Lyric Jain, a Cambridge University engineering student originally from Mysore, set up Logically last year and has since developed the West Yorkshire-based start-up into a machine-learning platform to filter real from fiction. The platform, which is currently going through technology trials with partners and advisors, will have its full public launch in September for the UK and the US, and hit India by October. The aim is for the service to work as a news aggregator as well as an indicator of factual accuracy.
“The Logically platform gathers the biggest news stories from over 70,000 domains and determines the credibility of the claims across each article. It does this by using a machine learning algorithm that is designed to detect logical fallacy, political bias, and incorrect statistics,” the 21-year-old techie explained.
By illuminating the quality of information across these articles, Logically provides users with a transparent and insightful view that allows them to determine how trustworthy the news they read really is,” he said. — PTI
Mob fury in India: A brief timeline
January 13, 2016: A couple are attacked by several people on a train after being accused of carrying beef in their luggage.
September 25: A Dalit family, including a pregnant woman are attacked by a mob in Gujarat after allegedly refusing to dispose of a cow carcass.
April 5, 2017: Dairy farmer Pehlu Khan, 55, is fatally beaten up in Rajasthan’s Alwar district while he was taking home two cows bought at a cattle fair.
May 19: Four Muslim youth, all cattle traders, were lynched by villagers on suspicion of being child lifters.
June 8: A Dalit woman and her son are beaten up in Junagadh by a mob.
June 12: Tamil Nadu government officials are targeted by a mob while transporting some 50 cows from Rajasthan for a breed improvement programme.
June 13: A man suspected of being a 'child-lifter' is beaten to death by a mob in Bengal’s Malda district.
June 22: Three men are beaten to death with bricks and sticks in a Bengal village after being accused of trying to steal cattle.
June 22: Senior Jammu and Kashmir police officer Ayub Pandith is lynched by a mob outside the Jamia Masjid.
June 27: A handicapped woman is tied to a tractor and brutally beaten to death over false rumours that she was a child kidnapper.
June 29: Beef trader Asgar Ali is physically assaulted resulting in his death in Ramgarh by a mob which accused him of transporting beef in his car.
February 2, 2018: A 25-year-old is killed over social media rumours of child lifting.
March 7: Two men transporting cattle are attacked by 150 cow vigilantes in Karnataka
April 17: Man assaulted at his own son’s wedding for serving bovine meat in Jharkhand.
May 5: A 200-strong mob stones four transgender people over rumours they were 'child-lifters'. One of them dies.

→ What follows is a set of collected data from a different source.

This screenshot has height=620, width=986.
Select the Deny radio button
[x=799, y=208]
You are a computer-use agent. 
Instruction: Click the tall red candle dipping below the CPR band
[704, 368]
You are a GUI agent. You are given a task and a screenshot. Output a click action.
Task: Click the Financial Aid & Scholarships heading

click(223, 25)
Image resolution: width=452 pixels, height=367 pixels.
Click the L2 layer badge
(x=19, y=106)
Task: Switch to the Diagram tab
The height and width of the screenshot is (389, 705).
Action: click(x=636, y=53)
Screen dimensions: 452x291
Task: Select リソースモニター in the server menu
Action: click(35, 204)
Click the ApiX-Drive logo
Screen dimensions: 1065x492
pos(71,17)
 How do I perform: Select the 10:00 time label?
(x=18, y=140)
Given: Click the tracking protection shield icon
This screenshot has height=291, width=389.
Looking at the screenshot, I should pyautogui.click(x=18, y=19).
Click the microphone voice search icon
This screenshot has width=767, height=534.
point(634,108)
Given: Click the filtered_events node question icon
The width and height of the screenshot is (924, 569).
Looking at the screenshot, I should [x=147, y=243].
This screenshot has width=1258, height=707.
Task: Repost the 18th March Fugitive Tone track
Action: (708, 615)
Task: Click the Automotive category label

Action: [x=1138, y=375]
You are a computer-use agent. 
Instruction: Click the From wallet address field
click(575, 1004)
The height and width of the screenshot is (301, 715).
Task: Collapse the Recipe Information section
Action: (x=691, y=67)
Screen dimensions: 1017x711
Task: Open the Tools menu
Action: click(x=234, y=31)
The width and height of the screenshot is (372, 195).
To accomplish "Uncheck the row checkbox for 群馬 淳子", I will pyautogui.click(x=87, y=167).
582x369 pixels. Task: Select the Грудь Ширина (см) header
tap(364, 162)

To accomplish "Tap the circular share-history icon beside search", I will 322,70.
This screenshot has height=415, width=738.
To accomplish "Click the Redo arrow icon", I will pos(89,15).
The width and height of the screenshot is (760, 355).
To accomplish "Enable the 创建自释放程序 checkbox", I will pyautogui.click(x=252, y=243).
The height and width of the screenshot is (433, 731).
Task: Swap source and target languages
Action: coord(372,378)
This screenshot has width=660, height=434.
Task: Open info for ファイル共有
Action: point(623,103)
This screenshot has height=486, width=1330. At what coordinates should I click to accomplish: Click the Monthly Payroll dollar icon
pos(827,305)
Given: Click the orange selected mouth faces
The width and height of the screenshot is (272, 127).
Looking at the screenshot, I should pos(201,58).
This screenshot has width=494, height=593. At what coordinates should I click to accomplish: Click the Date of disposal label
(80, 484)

May 9: A 63-year-old woman is lynched by a group of villagers in Tamil Nadu on suspicion that she was a child lifter.
June 8: Two men are lynched by a 100-strong mob in an Assam village over suspicion that they were child abductors.
June 13: Two men suspected of cow theft are lynched in Gooda, Jharkhand.
June 26: Woman suspected of child-lifting is killed by a dozens-strong mob.
July 13: A software engineer is killed half-an-hour after a WhatsApp message about ‘child-lifters in red car’ go viral in Bidar, a village in Karnataka.
July 20: A mob in Alwar kills a Muslim man on suspicion of cow smuggling, in a repeat of the Pehlu Khan episode.